What is needed:
Wherever the word "screenshot" appears in a line of the records, copy that line.

Material provided:
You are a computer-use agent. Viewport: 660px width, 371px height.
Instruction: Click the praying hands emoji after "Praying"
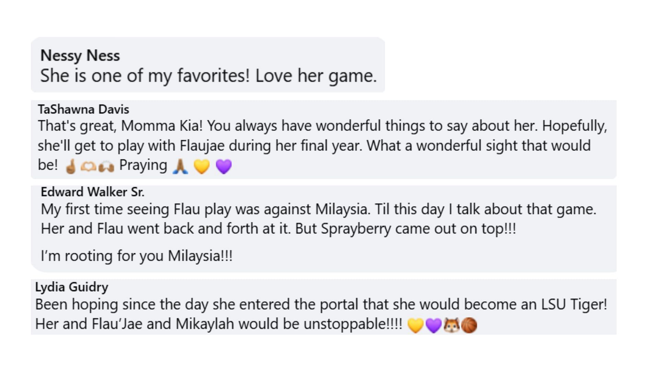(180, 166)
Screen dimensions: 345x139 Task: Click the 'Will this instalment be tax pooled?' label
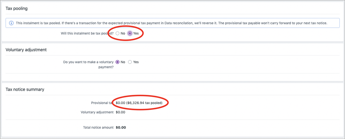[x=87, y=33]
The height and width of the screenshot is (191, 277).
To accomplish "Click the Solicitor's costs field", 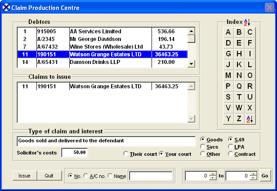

* * *

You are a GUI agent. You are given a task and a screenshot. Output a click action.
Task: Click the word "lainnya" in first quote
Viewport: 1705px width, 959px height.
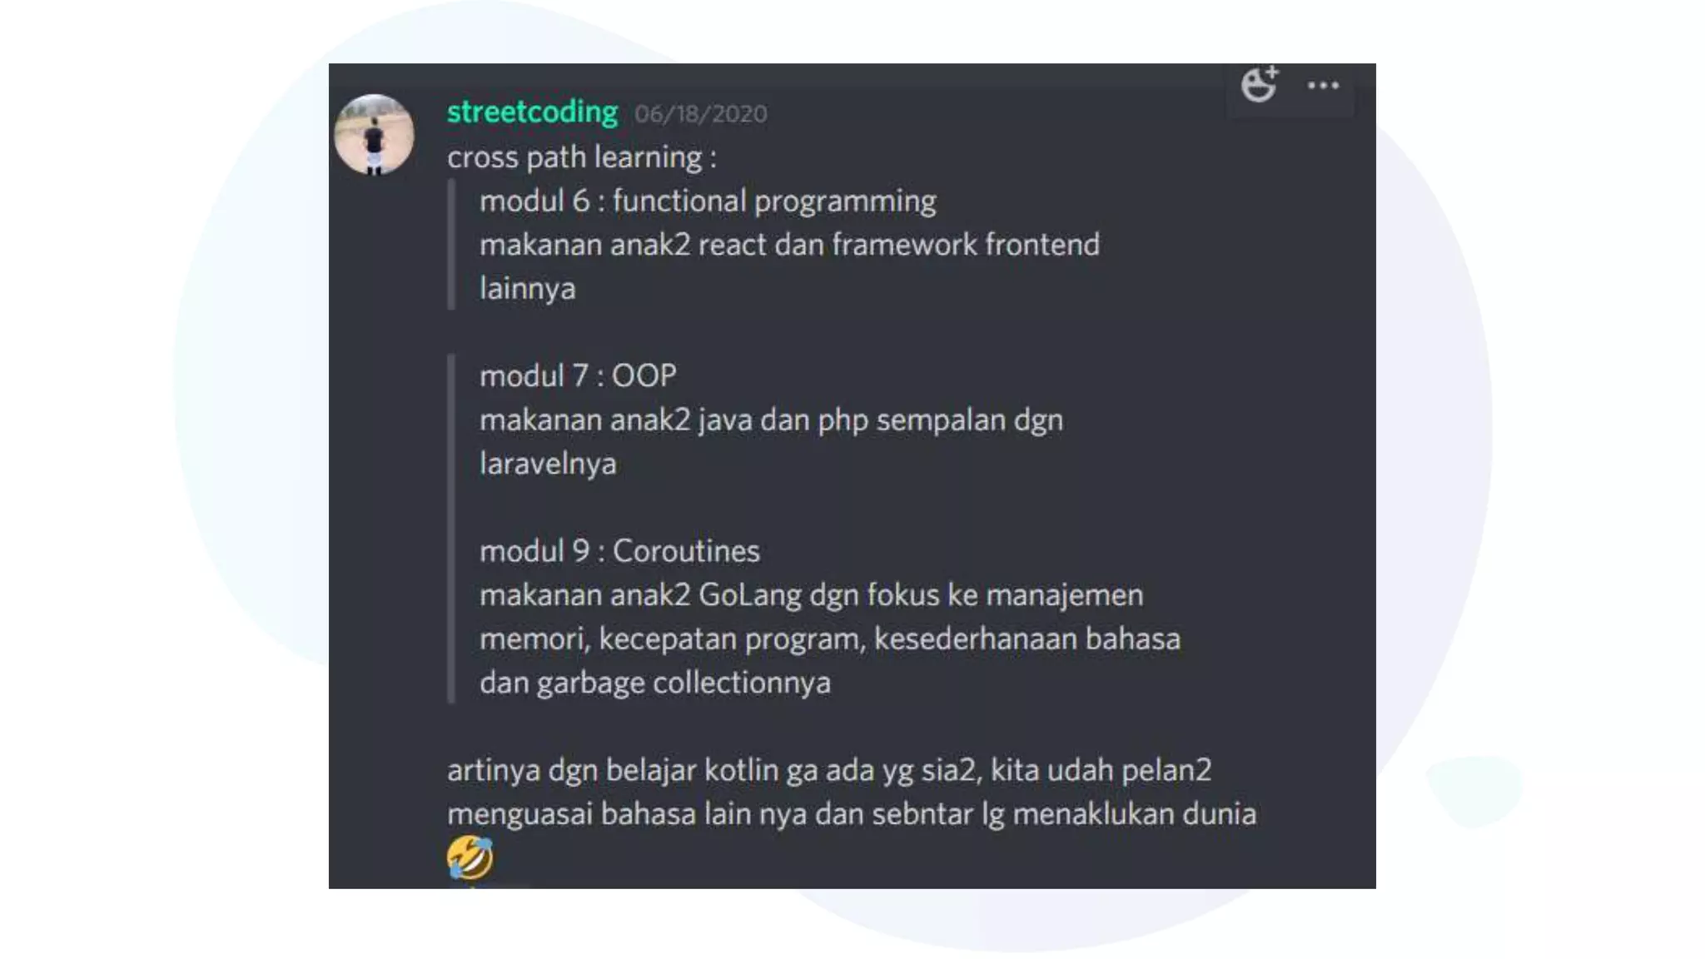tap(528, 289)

Solution to this exercise:
The height and width of the screenshot is (191, 277).
You are a GUI agent. You are given a task and a screenshot. Output a click action.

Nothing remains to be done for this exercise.